# Unable to load Windows Server 2003



## khup (Jul 8, 2008)

Hello everyone.

I am new here and hope will find my solutions here.
I am sorry if this sounds irrelevant here, but since i believed my problem is related to hardware issue i am posting here.
I ran XP sp2 on Intel board DP35DP processor core 2 duo 3.0 ghz, USB keyboard and mouse (logitech internet pro) 2 GB of DDR2 RAM, SATA HDD 250 GB (Seagate) Nvidia 7 series and SATA DVD Oot tech Samsung Writer.

The problem is, i cannot load Windows Server 2003. I formated a particular drive on my HDD for this purpose. But everytime I tried installing WS 2003, it went fine till it installs keyboard and mouse, but I always got BSOD stating IRQ_NOT_LESS_THAN_OR_EQUAL_TO error message. I then thought, i would format my C: drive which contains XP sp and would load afresh WS 2003. Got the same exact problem again. Is it possible that my mouse and keyboard are not supported for WS 2003 ?

Or anyone can help??????


----------



## Houndog777 (May 17, 2007)

Hi,
Before installing windows, you must first install the SATA drivers from your motherboard driver disc. You should copy these to a floppy disk.
During the Windows Server 2003 install, press F6 when Setup asks if you need to provide additional drivers. The Windows installer will then ask you for the floppy disk during installation.


----------



## khup (Jul 8, 2008)

Thankyou for the response.

The thing is that I have already installed all the drivers required and have been running XP since. During Win Server 2003 installation, it never prompt me if i need any additional drivers. Also I don't have FDD. So what do you think I shoud do in this situation?
Please


----------



## khup (Jul 8, 2008)

How do I add additional drivers for SATA without floppy drives. Please advice.


----------



## Houndog777 (May 17, 2007)

Install a floppy drive...takes about 10 minutes....use an external floppy or try a USB drive.
The Setup procedure will tell you to Press F6 to install additional drivers; at the bottom of the screen. You need to watch carefully.

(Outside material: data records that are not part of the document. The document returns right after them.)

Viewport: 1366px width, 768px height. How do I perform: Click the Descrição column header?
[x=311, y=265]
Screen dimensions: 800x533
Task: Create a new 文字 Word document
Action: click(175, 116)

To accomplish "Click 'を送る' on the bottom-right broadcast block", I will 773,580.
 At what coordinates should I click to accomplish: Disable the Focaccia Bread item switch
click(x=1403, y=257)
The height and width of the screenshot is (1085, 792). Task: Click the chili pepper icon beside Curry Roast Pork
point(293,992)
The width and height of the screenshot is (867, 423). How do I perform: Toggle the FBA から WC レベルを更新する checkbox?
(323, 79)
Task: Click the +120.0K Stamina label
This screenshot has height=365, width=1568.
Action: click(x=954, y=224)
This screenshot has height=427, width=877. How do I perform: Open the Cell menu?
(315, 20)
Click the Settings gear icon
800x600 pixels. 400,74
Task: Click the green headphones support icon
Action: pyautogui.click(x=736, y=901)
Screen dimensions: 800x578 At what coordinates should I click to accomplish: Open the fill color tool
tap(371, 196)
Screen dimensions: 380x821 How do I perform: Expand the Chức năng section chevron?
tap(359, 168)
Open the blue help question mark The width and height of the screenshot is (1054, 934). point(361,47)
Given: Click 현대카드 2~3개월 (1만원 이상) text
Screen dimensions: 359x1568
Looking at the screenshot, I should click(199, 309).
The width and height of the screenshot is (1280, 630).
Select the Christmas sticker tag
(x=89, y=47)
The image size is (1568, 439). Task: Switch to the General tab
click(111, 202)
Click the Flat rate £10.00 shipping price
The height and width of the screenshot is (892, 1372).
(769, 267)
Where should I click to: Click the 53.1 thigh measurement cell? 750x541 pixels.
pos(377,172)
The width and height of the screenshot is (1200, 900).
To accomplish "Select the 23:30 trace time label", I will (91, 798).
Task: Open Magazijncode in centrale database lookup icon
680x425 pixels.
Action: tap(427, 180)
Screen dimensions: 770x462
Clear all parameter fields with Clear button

Windows Server 2003 will not install using SATA Devices unless you install these drivers during Setup.


----------



## khup (Jul 8, 2008)

here I am agiain.

My mobo doesn't support Floppy Drives and doesn't even have the port for it. Is there any external device such as External FDD through USB? My board is Intel DP35DP


----------



## macjr42 (Jul 25, 2008)

You probably have 2 issues. You can use an external Floppy drive. It must be a Teac floppy drive for server 2003. If you do not use a Teac It will find the drive load the drivers and as windows continues it will ask for the drivers again and not find the drive. This will allow you to load the drivers. As for your original question this error is usually caused by using 2003 server R1. You must have Windows 2003 Server R2.


----------



## khup (Jul 8, 2008)

macjr42 said:


> You probably have 2 issues. You can use an external Floppy drive. It must be a Teac floppy drive for server 2003. If you do not use a Teac It will find the drive load the drivers and as windows continues it will ask for the drivers again and not find the drive. This will allow you to load the drivers. As for your original question this error is usually caused by using 2003 server R1. You must have Windows 2003 Server R2.


Dear Mac,

Thankyou so much for the info.. It worked. I am finally able run Server 2003 R2. However i had issue with the serial key. Tried finding serials from the net.. got almost 20 but none work. Now its giving me 30 days to activate. Hope you can help me with that...
Its Windows Server 2003 R2 Standard Edition SP2


----------



## Houndog777 (May 17, 2007)

Khup
Have you read the TSF Site Rules?

ILLEGAL ACTIVITIES
Users may not post hacks, cracks, or give instruction how to pirate any type of software, or anything similar, in any forum of TSF. We do not condone, support or give instruction on any illegal activity pertaining to computer systems, computer hardware, computer software programs or computer related activities. Included in this group of activities are requests for help to circumvent system admin passwords or Administrator settings on networks. We do understand that the majority of requests may be legitimate, but we do not have the means to discern these from non-legitimate requests.

http://www.techsupportforum.com/rules.php


----------